------ Record extracts ------

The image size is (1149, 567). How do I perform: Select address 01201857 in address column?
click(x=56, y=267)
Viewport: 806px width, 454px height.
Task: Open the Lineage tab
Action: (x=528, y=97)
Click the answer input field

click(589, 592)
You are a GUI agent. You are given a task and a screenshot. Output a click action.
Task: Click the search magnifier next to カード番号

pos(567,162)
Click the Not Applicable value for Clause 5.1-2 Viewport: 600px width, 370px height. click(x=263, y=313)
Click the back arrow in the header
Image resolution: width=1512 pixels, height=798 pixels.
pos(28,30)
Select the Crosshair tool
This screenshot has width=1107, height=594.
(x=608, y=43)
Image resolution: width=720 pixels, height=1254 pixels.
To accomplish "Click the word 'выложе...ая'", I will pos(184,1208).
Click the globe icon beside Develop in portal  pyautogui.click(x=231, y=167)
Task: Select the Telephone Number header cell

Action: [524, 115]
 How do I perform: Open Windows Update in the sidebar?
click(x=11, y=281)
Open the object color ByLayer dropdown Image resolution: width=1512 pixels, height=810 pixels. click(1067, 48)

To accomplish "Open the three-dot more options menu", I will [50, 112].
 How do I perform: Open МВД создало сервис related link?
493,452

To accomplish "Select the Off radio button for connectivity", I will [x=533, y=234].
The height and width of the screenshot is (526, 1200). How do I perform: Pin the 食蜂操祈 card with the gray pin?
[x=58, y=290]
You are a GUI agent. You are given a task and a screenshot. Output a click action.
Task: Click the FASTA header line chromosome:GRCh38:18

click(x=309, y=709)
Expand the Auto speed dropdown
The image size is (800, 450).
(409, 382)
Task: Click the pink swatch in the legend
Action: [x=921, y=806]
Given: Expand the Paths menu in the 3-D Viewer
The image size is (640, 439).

------

What you need to do :: Search the listing above for lines containing "Expand", and copy them.

Exercise result ::
Expand the Auto speed dropdown
Given: Expand the Paths menu in the 3-D Viewer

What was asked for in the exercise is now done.